Jadi pengen dipijet.. :d

vizon on 7:23 AM said...

aku juga punya langganan tukang pijet di jogja. di samping beliau memang ahli, beliau juga pandai sekali bercerita, persis seperti pak wahyo... cuma sayangnya, beberapa bulan kemarin beliau terkena stroke, sehingga gak bisa lagi memijit...

belajar tentang hidup bisa dari siapa saja dan dari mana saja, amat menyenangkan bila kita bisa mereguk sebanyak pengalaman dari orang-orang yang istimewa... :D

Anonymous said...

wah jadi ingat mbah Roso, tukang pijet di Muntilan... hmmm kapan yach bisa merasakan nyamannya pijetan mbah Roso..

beliau ini juga senang cerita, terutama waktu beliau ikut berjuang dulu, waktu agresi belanda. Ceritanya seru, penuh ekspresi, walau kadang beberapa kali diulang :-)

nice posting Kris

Anonymous said...

di Muntilan ada juga seorang tukang pijit yang asik. namanya Mbah Rosi. suamiku ketagihan tuh..kalo sedang mudik ke muntilan, pasti deh, datang ke mbah Roso itu.

edratna on 6:14 PM said...

Wahh perlu dicatat nih kalau suatu ketika pulang ke Madiun. Kapan ya?

Yang jelas saya kecanduan pijit, dan memang setelah dipijit badan jadi enteng, dan segar lagi..bahkan bisa kerja sampai malam.

Ceritamu enak sekali, dan terlihat indah...terasa seolah saya ikut mengenal pak Wahyo.

krismariana widyaningsih on 8:00 PM said...

@Puak: makasih apreasiasinya ya! :) tp btw sampai merinding ya? ini bukan cerita horor loh! hihihi

@Uda Vizon: Oni belum nemu tukang pijit yg mantep di Jogja, nih. Sayang tukang pijit langganan Uda Vizon keburu kena stroke, ya. Jadi belum bisa mencoba pijitannya.

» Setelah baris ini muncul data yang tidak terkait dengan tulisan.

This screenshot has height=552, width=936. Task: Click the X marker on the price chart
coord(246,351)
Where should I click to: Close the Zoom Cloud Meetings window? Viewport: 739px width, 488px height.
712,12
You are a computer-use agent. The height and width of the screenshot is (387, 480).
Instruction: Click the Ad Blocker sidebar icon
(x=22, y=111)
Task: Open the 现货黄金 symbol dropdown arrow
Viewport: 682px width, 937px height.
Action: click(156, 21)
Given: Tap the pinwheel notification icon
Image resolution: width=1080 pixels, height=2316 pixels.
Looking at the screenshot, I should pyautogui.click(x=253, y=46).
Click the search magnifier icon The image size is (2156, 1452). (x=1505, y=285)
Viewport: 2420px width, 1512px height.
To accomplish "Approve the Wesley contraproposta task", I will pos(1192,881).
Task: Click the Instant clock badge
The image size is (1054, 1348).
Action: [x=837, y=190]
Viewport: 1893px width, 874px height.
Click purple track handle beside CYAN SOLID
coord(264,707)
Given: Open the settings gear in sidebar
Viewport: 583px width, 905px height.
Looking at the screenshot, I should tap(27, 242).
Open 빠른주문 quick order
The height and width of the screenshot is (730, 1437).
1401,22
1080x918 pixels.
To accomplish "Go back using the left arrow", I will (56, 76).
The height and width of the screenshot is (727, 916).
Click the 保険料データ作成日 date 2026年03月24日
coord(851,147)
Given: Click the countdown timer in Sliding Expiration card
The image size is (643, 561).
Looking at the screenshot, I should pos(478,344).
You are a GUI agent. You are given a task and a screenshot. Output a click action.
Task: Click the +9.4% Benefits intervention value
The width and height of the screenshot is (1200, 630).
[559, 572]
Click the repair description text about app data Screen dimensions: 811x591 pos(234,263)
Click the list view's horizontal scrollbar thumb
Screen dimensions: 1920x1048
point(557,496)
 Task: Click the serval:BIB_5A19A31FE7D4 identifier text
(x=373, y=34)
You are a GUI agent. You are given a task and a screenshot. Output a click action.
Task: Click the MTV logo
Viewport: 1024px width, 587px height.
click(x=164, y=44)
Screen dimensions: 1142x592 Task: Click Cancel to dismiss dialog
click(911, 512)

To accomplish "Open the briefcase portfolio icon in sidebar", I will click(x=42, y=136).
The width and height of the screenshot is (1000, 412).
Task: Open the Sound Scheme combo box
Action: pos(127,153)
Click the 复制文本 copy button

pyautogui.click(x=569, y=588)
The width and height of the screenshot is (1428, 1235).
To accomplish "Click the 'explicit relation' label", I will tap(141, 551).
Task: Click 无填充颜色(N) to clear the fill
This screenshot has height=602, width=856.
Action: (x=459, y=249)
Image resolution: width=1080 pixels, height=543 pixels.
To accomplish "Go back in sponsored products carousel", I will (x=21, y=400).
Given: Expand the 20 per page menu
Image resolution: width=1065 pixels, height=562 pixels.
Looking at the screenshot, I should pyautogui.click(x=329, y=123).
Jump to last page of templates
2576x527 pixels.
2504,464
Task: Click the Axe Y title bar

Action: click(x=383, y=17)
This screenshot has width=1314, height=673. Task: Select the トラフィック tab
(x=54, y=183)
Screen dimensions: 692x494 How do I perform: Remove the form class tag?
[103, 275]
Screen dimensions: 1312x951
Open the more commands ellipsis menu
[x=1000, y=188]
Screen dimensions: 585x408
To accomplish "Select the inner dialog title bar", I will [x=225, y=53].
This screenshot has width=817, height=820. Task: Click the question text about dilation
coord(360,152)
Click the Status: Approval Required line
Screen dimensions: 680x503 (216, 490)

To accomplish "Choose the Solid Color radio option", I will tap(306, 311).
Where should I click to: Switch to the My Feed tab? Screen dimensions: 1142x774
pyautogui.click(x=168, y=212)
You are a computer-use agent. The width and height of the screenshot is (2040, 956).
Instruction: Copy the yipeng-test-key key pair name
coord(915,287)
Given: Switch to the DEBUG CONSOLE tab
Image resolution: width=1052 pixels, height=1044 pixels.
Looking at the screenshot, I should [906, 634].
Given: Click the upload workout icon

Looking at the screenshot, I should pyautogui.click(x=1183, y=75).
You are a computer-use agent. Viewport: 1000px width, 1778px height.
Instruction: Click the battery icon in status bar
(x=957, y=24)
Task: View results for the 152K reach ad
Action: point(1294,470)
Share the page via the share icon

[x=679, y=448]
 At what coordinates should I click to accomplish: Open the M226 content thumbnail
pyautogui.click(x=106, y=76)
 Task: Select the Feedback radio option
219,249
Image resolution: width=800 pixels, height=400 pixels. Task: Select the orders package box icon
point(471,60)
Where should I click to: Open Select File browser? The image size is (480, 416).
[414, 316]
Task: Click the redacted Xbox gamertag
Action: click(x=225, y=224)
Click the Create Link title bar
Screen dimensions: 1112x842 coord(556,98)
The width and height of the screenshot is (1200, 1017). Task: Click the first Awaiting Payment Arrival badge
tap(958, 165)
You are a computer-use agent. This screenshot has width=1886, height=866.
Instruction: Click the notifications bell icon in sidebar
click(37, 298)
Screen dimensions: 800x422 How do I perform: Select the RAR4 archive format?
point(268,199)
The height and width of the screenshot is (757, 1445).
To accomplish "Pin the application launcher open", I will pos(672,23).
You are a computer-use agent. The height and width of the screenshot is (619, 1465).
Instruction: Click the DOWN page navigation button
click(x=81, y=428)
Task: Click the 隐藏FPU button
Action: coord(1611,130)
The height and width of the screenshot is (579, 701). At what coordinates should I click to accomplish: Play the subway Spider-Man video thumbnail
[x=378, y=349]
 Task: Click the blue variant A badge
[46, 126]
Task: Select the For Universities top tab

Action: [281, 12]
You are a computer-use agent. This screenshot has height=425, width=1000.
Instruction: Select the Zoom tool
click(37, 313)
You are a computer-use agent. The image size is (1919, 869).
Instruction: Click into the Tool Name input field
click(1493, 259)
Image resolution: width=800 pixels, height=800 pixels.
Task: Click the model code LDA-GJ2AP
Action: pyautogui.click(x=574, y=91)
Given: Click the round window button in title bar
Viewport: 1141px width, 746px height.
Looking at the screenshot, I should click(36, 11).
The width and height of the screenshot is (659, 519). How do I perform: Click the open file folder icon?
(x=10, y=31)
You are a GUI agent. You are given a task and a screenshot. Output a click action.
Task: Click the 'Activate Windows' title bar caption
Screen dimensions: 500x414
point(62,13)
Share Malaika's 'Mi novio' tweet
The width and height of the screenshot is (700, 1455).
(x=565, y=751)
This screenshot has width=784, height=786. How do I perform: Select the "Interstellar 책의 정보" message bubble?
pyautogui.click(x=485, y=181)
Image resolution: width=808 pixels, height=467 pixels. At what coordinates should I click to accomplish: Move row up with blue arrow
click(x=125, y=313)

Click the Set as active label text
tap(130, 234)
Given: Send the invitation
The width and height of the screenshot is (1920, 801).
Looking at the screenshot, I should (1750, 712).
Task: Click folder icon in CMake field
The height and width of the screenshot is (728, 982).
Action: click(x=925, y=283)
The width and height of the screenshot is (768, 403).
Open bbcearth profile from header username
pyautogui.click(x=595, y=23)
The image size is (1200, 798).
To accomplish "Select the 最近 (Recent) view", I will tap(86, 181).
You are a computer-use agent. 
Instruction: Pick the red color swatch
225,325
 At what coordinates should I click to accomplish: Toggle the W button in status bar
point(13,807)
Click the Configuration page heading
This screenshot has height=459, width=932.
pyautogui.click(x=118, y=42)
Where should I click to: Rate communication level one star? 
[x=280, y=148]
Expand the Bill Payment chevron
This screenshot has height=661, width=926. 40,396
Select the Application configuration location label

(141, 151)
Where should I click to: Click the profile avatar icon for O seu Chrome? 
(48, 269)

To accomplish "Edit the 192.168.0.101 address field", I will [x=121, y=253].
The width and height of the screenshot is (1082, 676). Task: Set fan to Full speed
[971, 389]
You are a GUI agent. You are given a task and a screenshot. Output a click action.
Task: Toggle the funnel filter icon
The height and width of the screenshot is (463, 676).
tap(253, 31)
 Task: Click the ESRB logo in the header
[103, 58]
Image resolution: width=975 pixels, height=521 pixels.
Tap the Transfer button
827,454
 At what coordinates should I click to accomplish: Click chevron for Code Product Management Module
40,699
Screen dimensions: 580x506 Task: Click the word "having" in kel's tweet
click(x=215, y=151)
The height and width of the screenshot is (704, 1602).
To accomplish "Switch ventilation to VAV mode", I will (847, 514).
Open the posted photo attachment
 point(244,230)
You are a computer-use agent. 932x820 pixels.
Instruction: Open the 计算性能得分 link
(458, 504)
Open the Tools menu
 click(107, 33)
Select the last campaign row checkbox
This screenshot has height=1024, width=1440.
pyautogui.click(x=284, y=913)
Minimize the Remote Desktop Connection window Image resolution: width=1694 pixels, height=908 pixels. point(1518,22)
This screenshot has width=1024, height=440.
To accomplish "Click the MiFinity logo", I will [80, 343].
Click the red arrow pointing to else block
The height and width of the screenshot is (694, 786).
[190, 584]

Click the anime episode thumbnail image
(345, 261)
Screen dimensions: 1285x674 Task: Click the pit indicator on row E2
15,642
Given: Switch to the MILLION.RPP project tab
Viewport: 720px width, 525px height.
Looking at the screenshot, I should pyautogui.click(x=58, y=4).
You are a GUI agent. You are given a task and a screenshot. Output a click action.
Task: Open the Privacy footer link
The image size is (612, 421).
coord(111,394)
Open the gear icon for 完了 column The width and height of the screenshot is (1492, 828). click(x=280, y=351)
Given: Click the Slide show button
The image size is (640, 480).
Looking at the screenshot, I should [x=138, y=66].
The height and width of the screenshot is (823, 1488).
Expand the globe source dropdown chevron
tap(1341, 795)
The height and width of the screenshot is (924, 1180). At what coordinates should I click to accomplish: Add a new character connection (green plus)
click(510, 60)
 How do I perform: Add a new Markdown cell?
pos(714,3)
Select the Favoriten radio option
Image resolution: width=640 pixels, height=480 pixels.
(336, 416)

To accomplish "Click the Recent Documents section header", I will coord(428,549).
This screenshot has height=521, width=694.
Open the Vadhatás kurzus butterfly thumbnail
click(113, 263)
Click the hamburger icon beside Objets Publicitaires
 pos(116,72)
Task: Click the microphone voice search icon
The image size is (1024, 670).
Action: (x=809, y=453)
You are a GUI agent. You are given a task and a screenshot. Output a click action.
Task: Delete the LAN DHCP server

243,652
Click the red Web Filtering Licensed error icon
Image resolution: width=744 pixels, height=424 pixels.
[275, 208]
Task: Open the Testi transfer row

@Bro Neo: Pak Wahyo ini juga sering mengulang cerita. Tapi tetep lucu deh kalau dia cerita. Hehehe

@Nana: Kaya Oni deh. Ketagihan Pak Wahyo... Selalu. Kalau sampai Madiun, yang diingat cuma Pak Wahyo dan pecel.

@Bu Enny: Dicoba aja, Bu. Tapi saya tidak tahu apakah Pak Wahyo memijit perempuan atau tidak. Tapi silakan ditelpon aja no telepon di foto bagian atas itu.

Tuti Nonka on 10:14 AM said...

Dari ceritamu, kayaknya Kris belum pernah dipijit Pak Wahyo ya? (apa aku yang kelewatan baca?)

Aku sendiri nggak terbiasa dipijit. Setiap kali habis dipijit, badanu malah njarem dan pegel linu. Bahkan kalau cream-bath ke salon, aku selalu bilang "Massagenya pelan-pelaaan aja ya Mbak" ...

Kayaknya lebih senang dielus-elus dari pada dipijit ... hehehe ...

krismariana widyaningsih on 2:08 AM said...

@Tuti Nonka: Saya memang belum pernah dipijit P. Wahyo karena saya memang hampir tak pernah menggunakan jasa tukang pijit ketika sudah besar. Saya cuma senang mengantarkan Oni dipijit Pak Wahyo, sekalian mendengarkan cerita2nya... :)

Anonymous said...

Aku juga senang dipijat sama pemijat tuna netra mbak, langgananku ada namanya pak karyo, lagian kalau sama tuna netra rasanya lebih aman.